KESK Çanakkale Şubesi Platformu, geçtiğimiz gün yaptığı basın açıklamasında, “İnsanca yaşamaya yetecek gelir ve güvenceli çalışma için halktan, emekten yana bir bütçe istiyoruz” diyerek, kamu emekçilerinin maaşlarında gerçekleştirilen zammın düşüklüğünü eleştirdi.

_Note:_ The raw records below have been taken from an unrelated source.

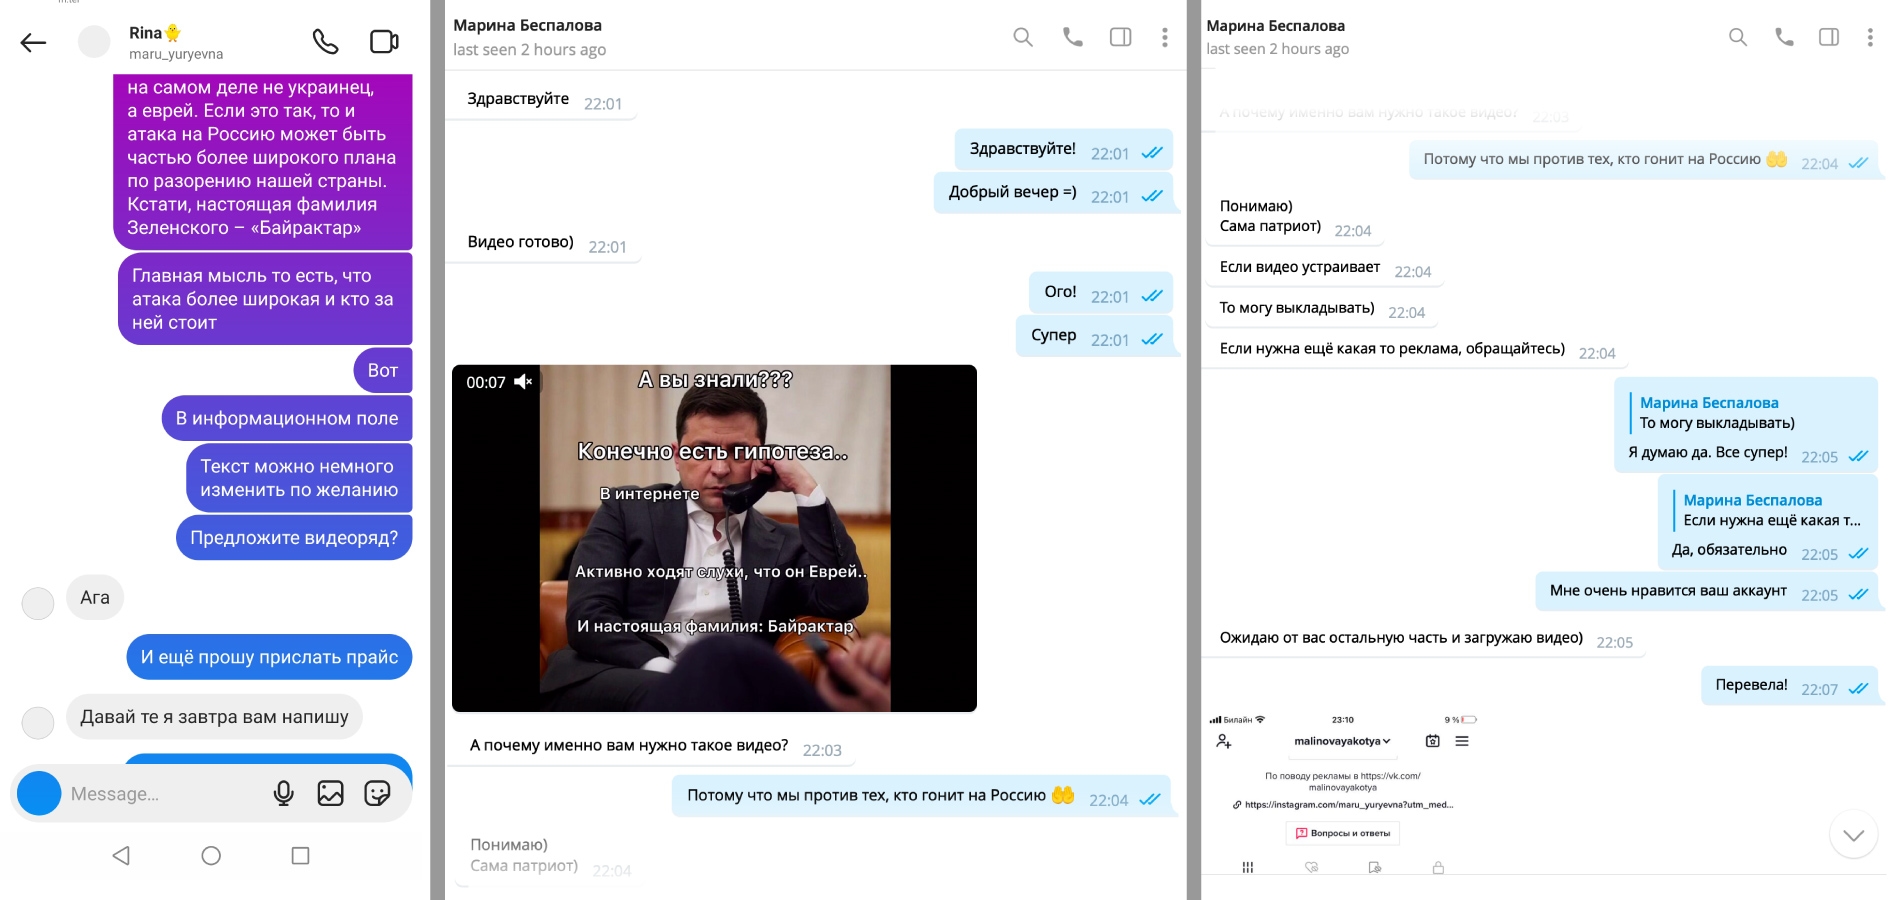The image size is (1900, 900).
Task: Go back using the Instagram back arrow
Action: click(x=34, y=42)
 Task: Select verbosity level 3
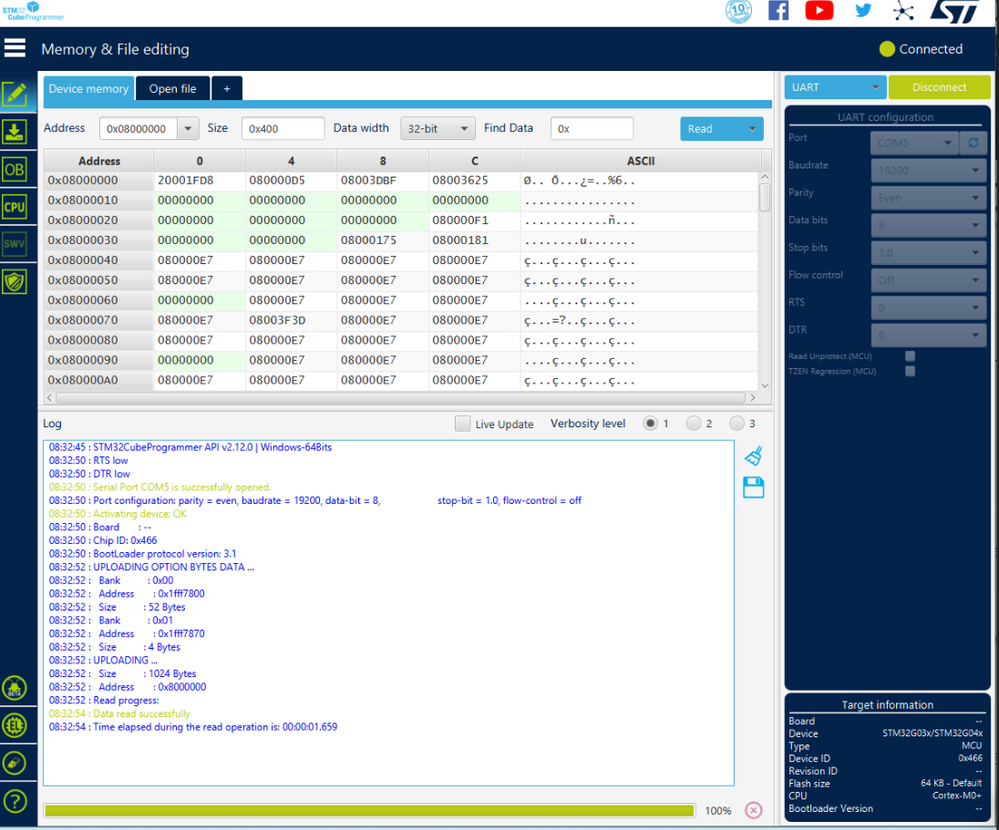737,423
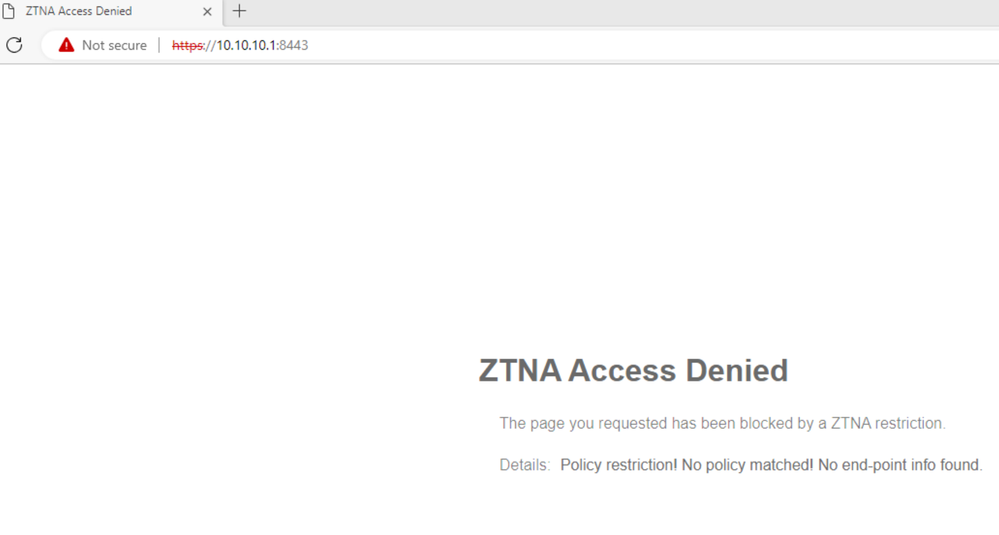The width and height of the screenshot is (999, 535).
Task: Click the crossed-out https in the URL
Action: click(186, 45)
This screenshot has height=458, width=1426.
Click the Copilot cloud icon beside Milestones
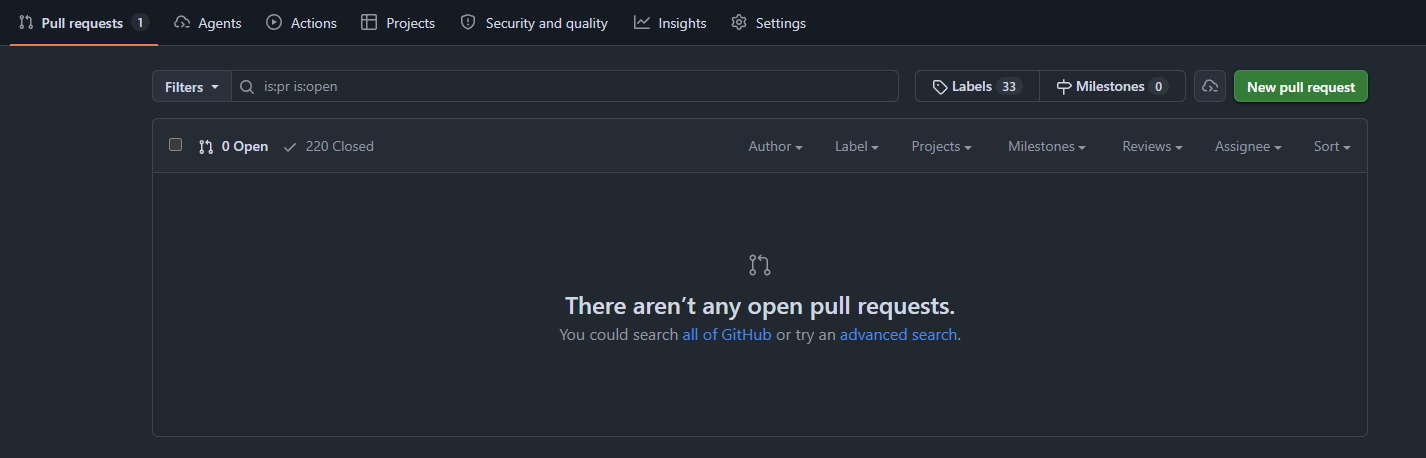[1210, 86]
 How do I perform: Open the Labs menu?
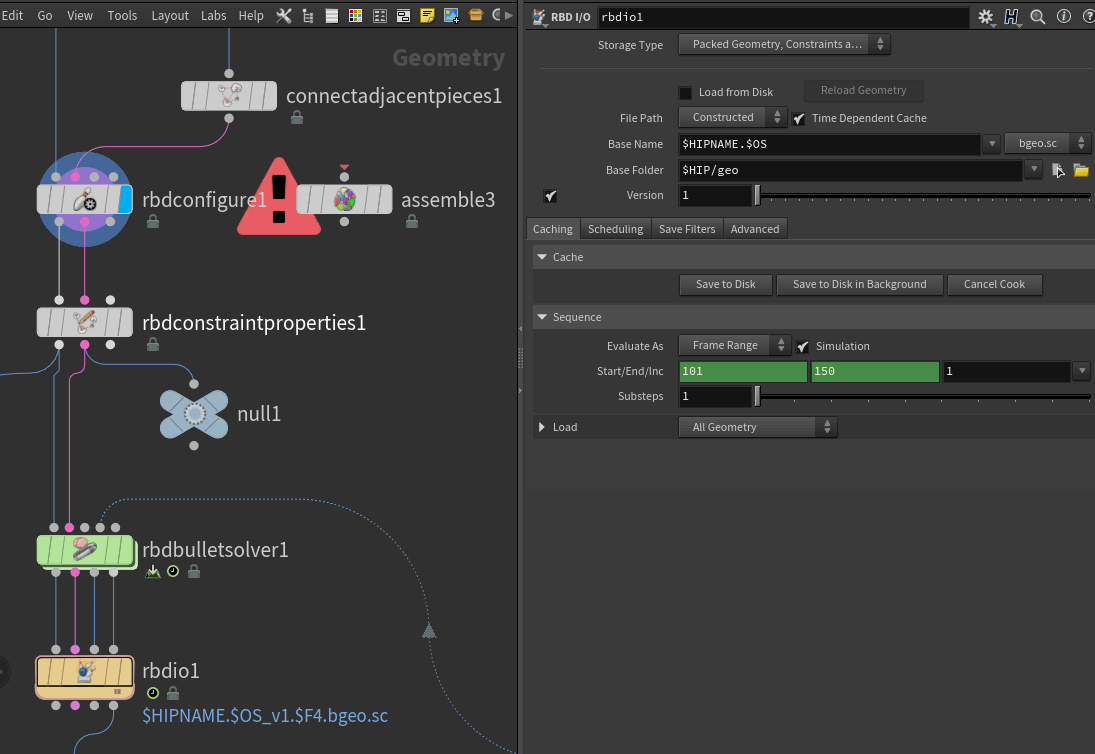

Belediye Çalışanları Sosyal Tesisleri’nde gerçekleştirilen açıklamada, elektrik, doğal gaz gibi ihtiyaçlara yapılan zamlara karşın, kamu emekçilerinin düşük zam oranı aldığı vurgulandı. Kamu Emekçileri Sendikaları Konfederasyonu (KESK) adına Sağlık ve Sosyal Hizmet Emekçileri Sendikası (SES) Şube Başkanı Canan Coşan, yaptığı açıklamada “İç içe geçen ekonomik, siyasal, sosyal sorunların hepimizin yaşamını derinden etkilediği zor bir süreçten geçiyoruz. Pandemi ve giderek derinleşen ekonomik kriz, artan işsizlik ve hayat pahalılığı halkın, emekçilerin, işçilerin gündeminin başında yer alıyor. Milyonlar, insanca yaşamanın ve insanca çalışmanın her gün daha da zorlaştığı koşullarda hayatlarını alt üst eden sorunların çözülmesini bekliyor. Ancak siyasal iktidar milyonların acil çözüm bekleyen sorunlarını görmezden gelmeye devam ediyor. 15 Temmuz darbe girişimi sonrası OHAL fırsatçılığında kurdukları baskıcı, otoriter rejimi tahkim etmeye öncelik veriyor. Krizleri çözmek yerine, yeni sorunlarla beslemeye devam ediyor. Halktan, halkın sorunlarından koptukça iktidarlarının ömrünü uzatmak için kutuplaştırıcı politikalara daha fazla sarılıyorlar. Gerçeklerin üstünü her geçen gün artan baskı, zor, şiddet ve sansür politikaları ile örtmeye çalışıyorlar. Siyasetçilerden gazetecilere, barolardan avukatlara, meslek kuruluşlarından Anayasa Mahkemesine, kıdem tazminatı ve emekliliğin ortadan kaldırılmasından, İstanbul Sözleşmesi’nin tartışmaya açılmasına, Türk Tabipleri Birliği’nin kapatılmakla tehdit edilmesine kadar uzanan baskılara her gün bir yenisini ekliyorlar” ifadelerini kullandı. 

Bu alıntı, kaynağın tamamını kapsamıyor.